PROMPT:
Each entry must be restated exactly as it appears.

--

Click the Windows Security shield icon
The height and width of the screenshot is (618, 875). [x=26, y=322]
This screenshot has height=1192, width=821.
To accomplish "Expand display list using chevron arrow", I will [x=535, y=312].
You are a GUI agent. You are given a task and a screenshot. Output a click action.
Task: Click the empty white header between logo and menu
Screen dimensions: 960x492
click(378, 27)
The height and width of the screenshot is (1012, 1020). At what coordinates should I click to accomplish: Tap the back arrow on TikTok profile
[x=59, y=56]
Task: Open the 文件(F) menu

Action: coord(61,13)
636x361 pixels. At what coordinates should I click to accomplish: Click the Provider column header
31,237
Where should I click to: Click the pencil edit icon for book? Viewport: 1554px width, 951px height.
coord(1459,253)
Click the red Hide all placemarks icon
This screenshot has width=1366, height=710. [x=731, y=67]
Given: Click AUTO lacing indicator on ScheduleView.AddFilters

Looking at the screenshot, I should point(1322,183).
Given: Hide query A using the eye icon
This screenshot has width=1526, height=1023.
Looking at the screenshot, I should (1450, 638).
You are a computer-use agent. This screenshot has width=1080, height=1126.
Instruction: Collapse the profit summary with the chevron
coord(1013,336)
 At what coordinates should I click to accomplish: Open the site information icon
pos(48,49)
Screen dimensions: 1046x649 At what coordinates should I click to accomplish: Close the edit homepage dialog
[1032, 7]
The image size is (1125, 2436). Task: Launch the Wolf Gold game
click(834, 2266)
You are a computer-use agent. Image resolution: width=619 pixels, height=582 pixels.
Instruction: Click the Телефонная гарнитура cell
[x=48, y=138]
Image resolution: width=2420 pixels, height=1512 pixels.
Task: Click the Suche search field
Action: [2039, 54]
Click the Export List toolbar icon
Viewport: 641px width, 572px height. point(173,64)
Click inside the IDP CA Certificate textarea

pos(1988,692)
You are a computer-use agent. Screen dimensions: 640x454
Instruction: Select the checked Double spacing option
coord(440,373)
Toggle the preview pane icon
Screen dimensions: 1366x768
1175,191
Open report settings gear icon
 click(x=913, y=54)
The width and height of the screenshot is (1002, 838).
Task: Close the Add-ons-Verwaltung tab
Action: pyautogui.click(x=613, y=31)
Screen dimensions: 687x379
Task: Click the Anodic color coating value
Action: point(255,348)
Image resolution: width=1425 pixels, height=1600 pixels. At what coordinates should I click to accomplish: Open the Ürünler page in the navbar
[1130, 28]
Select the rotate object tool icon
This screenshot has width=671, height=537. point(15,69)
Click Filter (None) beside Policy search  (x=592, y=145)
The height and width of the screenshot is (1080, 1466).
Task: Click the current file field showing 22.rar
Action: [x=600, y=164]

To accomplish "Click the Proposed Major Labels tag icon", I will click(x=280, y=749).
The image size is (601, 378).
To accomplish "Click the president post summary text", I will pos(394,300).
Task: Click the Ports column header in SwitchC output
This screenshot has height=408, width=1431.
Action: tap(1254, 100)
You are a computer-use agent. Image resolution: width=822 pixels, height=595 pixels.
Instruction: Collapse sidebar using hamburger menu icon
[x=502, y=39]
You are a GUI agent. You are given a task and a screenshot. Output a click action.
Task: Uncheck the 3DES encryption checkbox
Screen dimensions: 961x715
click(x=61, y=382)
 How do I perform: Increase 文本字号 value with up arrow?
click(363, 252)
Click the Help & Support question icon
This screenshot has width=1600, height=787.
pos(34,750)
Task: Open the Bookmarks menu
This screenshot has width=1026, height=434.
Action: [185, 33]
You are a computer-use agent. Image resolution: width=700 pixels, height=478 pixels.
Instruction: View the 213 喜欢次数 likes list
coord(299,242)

--

ANSWER BOX:
Click the Windows Security shield icon
The height and width of the screenshot is (618, 875). [x=26, y=322]
This screenshot has height=1192, width=821.
To accomplish "Expand display list using chevron arrow", I will [x=535, y=312].
You are a GUI agent. You are given a task and a screenshot. Output a click action.
Task: Click the empty white header between logo and menu
Screen dimensions: 960x492
click(378, 27)
The height and width of the screenshot is (1012, 1020). At what coordinates should I click to accomplish: Tap the back arrow on TikTok profile
[x=59, y=56]
Task: Open the 文件(F) menu

Action: coord(61,13)
636x361 pixels. At what coordinates should I click to accomplish: Click the Provider column header
31,237
Where should I click to: Click the pencil edit icon for book? Viewport: 1554px width, 951px height.
coord(1459,253)
Click the red Hide all placemarks icon
This screenshot has width=1366, height=710. [x=731, y=67]
Given: Click AUTO lacing indicator on ScheduleView.AddFilters

Looking at the screenshot, I should point(1322,183).
Given: Hide query A using the eye icon
This screenshot has width=1526, height=1023.
Looking at the screenshot, I should (1450, 638).
You are a computer-use agent. This screenshot has width=1080, height=1126.
Instruction: Collapse the profit summary with the chevron
coord(1013,336)
 At what coordinates should I click to accomplish: Open the site information icon
pos(48,49)
Screen dimensions: 1046x649 At what coordinates should I click to accomplish: Close the edit homepage dialog
[1032, 7]
The image size is (1125, 2436). Task: Launch the Wolf Gold game
click(834, 2266)
You are a computer-use agent. Image resolution: width=619 pixels, height=582 pixels.
Instruction: Click the Телефонная гарнитура cell
[x=48, y=138]
Image resolution: width=2420 pixels, height=1512 pixels.
Task: Click the Suche search field
Action: [2039, 54]
Click the Export List toolbar icon
Viewport: 641px width, 572px height. point(173,64)
Click inside the IDP CA Certificate textarea

pos(1988,692)
You are a computer-use agent. Screen dimensions: 640x454
Instruction: Select the checked Double spacing option
coord(440,373)
Toggle the preview pane icon
Screen dimensions: 1366x768
1175,191
Open report settings gear icon
 click(x=913, y=54)
The width and height of the screenshot is (1002, 838).
Task: Close the Add-ons-Verwaltung tab
Action: pyautogui.click(x=613, y=31)
Screen dimensions: 687x379
Task: Click the Anodic color coating value
Action: point(255,348)
Image resolution: width=1425 pixels, height=1600 pixels. At what coordinates should I click to accomplish: Open the Ürünler page in the navbar
[1130, 28]
Select the rotate object tool icon
This screenshot has width=671, height=537. point(15,69)
Click Filter (None) beside Policy search  (x=592, y=145)
The height and width of the screenshot is (1080, 1466).
Task: Click the current file field showing 22.rar
Action: [x=600, y=164]

To accomplish "Click the Proposed Major Labels tag icon", I will click(x=280, y=749).
The image size is (601, 378).
To accomplish "Click the president post summary text", I will pos(394,300).
Task: Click the Ports column header in SwitchC output
This screenshot has height=408, width=1431.
Action: tap(1254, 100)
You are a computer-use agent. Image resolution: width=822 pixels, height=595 pixels.
Instruction: Collapse sidebar using hamburger menu icon
[x=502, y=39]
You are a GUI agent. You are given a task and a screenshot. Output a click action.
Task: Uncheck the 3DES encryption checkbox
Screen dimensions: 961x715
click(x=61, y=382)
 How do I perform: Increase 文本字号 value with up arrow?
click(363, 252)
Click the Help & Support question icon
This screenshot has width=1600, height=787.
pos(34,750)
Task: Open the Bookmarks menu
This screenshot has width=1026, height=434.
Action: [185, 33]
You are a computer-use agent. Image resolution: width=700 pixels, height=478 pixels.
Instruction: View the 213 喜欢次数 likes list
coord(299,242)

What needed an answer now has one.